LA DIGNIDAD DEL INTENTO (anéctoda para no olvidar lo esencial)

 



Esto no es una historia. Es apenas una anécdota —insignificante si se mide en hechos, poderosa si se mide en lo que deja—.

Verano. Julio. Las primeras horas del atardecer. El calor empieza, por fin, a retirarse. Pero yo estoy en medio de un mercadillo de playa, conocido como el de las Mil Palmeras, donde se apiñan cientos, tal vez miles de personas. Me gustan los mercadillos, y aunque tengo una inclinación natural hacia la soledad —y la multitud me incomoda—, cuando se trata de un mercadillo me dejo arrastrar por la marea. Me zambullo entre los puestos repletos de objetos de todo tipo, me pruebo vestidos encima de la ropa, me detengo a mirar pulseras de cuentas, telas frescas, bisutería chillona… y, contra todo pronóstico, lo disfruto.

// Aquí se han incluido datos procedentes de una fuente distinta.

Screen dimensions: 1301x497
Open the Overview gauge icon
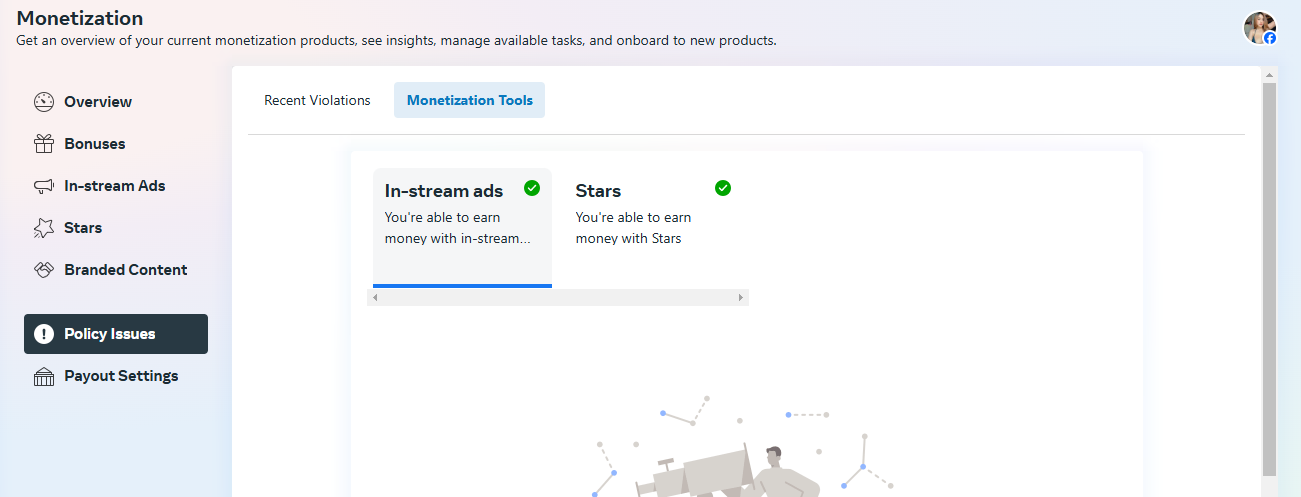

Cuando por fin me dispongo a volver a casa, ya no soporto más los empujones ni el bullicio; tomo el camino de la playa, en busca de aire. Y es entonces cuando me doy cuenta: ¡no llevo las gafas de sol colgadas del escote de mi camiseta! Rebusco en la mochila con ansiedad. Dos veces. Tres. Nada. Las he perdido. Eran mis favoritas, nunca otras me habían gustado tanto y además eran de una colección pasada, imposible de encontrar. Mi primer impulso es rendirme. Nadie encuentra unas gafas de sol en un mercadillo lleno de gente. Sería buscar una aguja en un pajar. Pero algo me empuja, no sé si es terquedad, esperanza o simplemente un gesto de rebeldía; esa idea de que no hay que rendirse antes de intentarlo, así que regreso al lugar de los hechos.

Recorro puesto por puesto, repitiendo varias veces el itinerario de mis pasos. Callejeo, miro al suelo, pregunto. Nada. Vuelvo a empezar. Dos veces. Tres. Nada. Me mareo pero sigo. Me repito una frase que me invento para seguir caminando: al menos lo habré intentado. Y en esa frase, sencilla, hay algo parecido a la resignación.

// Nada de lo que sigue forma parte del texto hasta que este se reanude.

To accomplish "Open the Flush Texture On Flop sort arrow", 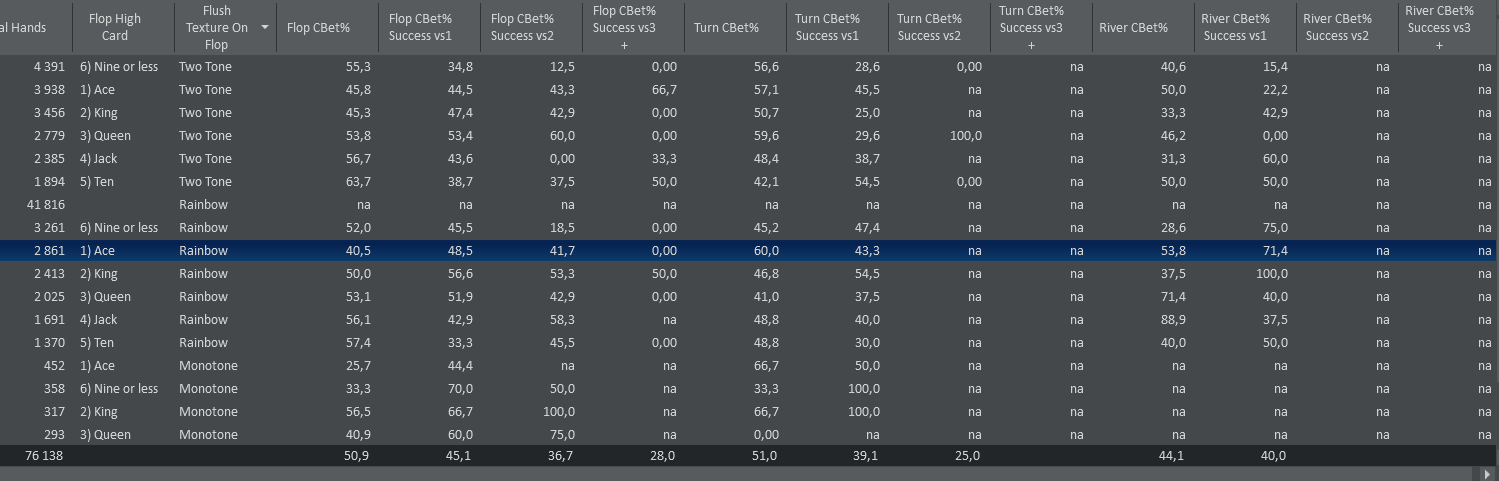I will click(x=265, y=27).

Ya de salida, me detengo en un puesto que podría ser el primero o el último, según desde dónde se empiece el recorrido. Está abarrotado de vestidos colgados de burros —esas perchas alargadas— que se balancean con el viento. Paso la mano por la ropa como quien aparta una cortina. Y entonces, con una sorpresa que no puedo explicar, las veo en el suelo ¡mis gafas¡ Están allí, intactas, como escondidas a propósito. No entiendo cómo han llegado hasta ese lugar, pero la alegría me golpea con la fuerza absurda de un hallazgo inútil que de pronto se vuelve sagrado. Como si estuvieran allí espeando para decirme algo. 

Salgo del mercadillo con las gafas puestas —aunque no hay sol— y subo la pequeña colina que lleva de nuevo a la playa. Y es en ese momento, con la brisa en la cara y los pies llenos de arena, la revelación me alcanza. No era por las gafas, que ahora son lo de menos. Era por otra cosa. Es por lo que hay en uno cuando, en lugar de resignarse, vuelve. Cuando decide que lo perdido aun importa. Porque a veces no se trata ni siquiera de tener esperanza, se trata de no rendirse del todo.

No se trata de perseguir sueños sino de no dar por muerto lo que aún late. La dignidad del intento no está en la repetición ciega, ni en el autoengaño esperanzado sino en ese acto lúcido, casi instintivo, de intentarlo cuando aún tiene sentido. Cuando todavía hay una oportunidad real, aunque mínima, una posibilidad cuántica, casi imperceptible, pero viva.

A veces solo hace falta eso: intentarlo... Al menos una vez.